The National Wax Museum, housed in a building on Granby Row off Parnell Square in Dublin, receives 100,000 visitors annually. Its biggest customers are children and teenagers attending as part of school tours. Due to demand from these visitors, in 1987 the Museum added a Chamber of Horrors to its exhibitions.

National Wax Museum owner Senator Donie Cassidy is keen to appeal to this demographic, school tour visitors were surveyed about who they would like to see in the Museum. The Megastars Hall of Fame was created in response to their desire to see more pop stars.

New waxworks created for the exhibition include David Bowie and Elvis Presley, the latter

I suppose the first megastar ever in the world.

Michael Jackson has been on show at the Museum for some time, however his waxwork has been altered over time to reflect the many facial changes Jackson has made to himself.

The new look Michael Jackson has different skin tones and hair and is clad in an outfit similar to the one Jackson wore on the cover of his 1987 album ‘Bad’.

You have to keep on updating worldwide personalities who are changing their image all the time.

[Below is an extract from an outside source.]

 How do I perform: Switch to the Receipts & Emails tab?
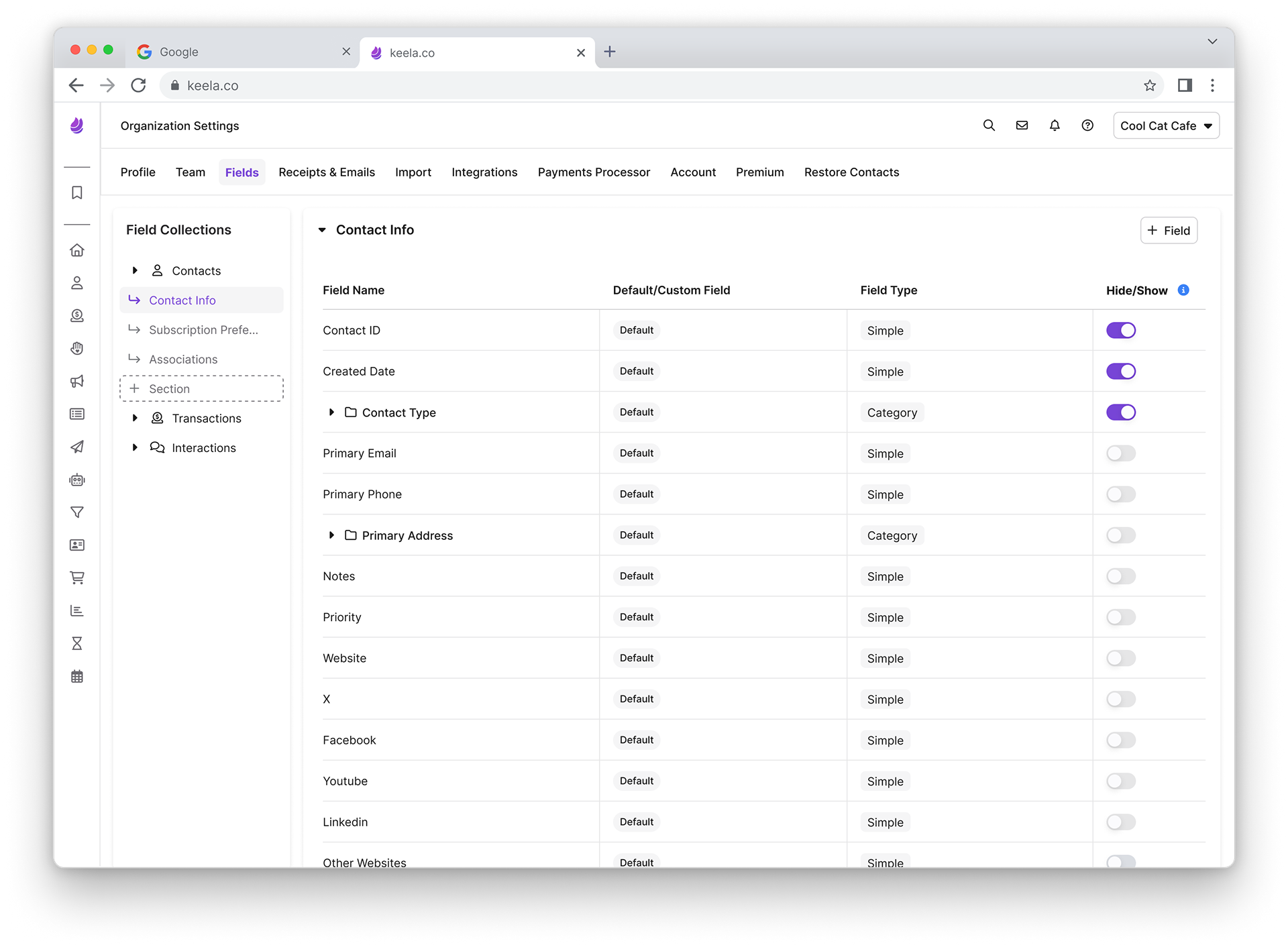pyautogui.click(x=327, y=172)
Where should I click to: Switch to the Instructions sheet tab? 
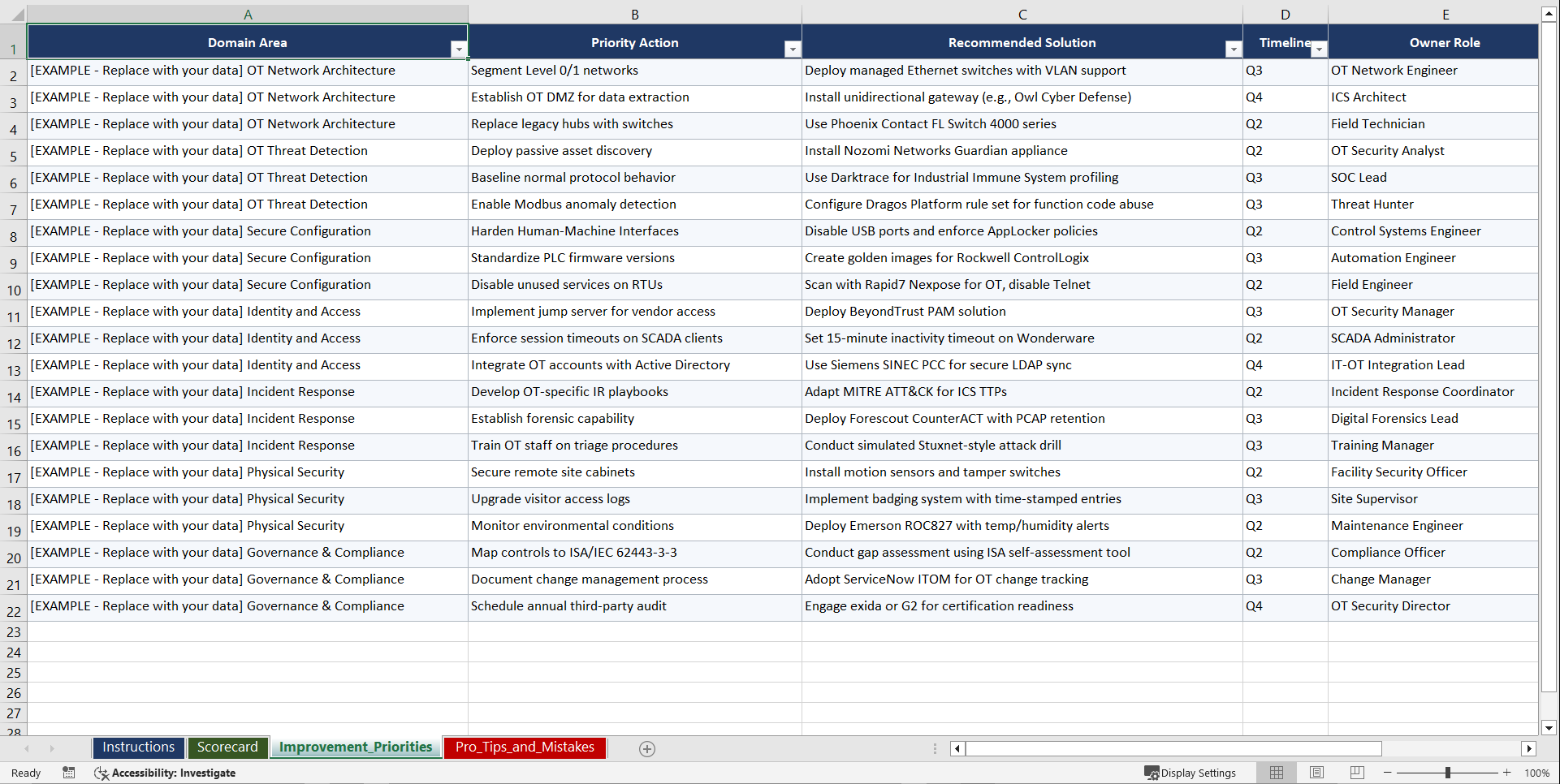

While waxworks of people in the music industry constantly need updating, the same is not required for those of politicians. It has been seven years since the waxwork of Fianna Fáil politician Charles Haughey was updated. The waxwork of RTÉ presenter Gay Byrne has not been updated for six years and also requires some work. 

An RTÉ News report broadcast on 15 July 1988. The reporter is Maggie O'Kane.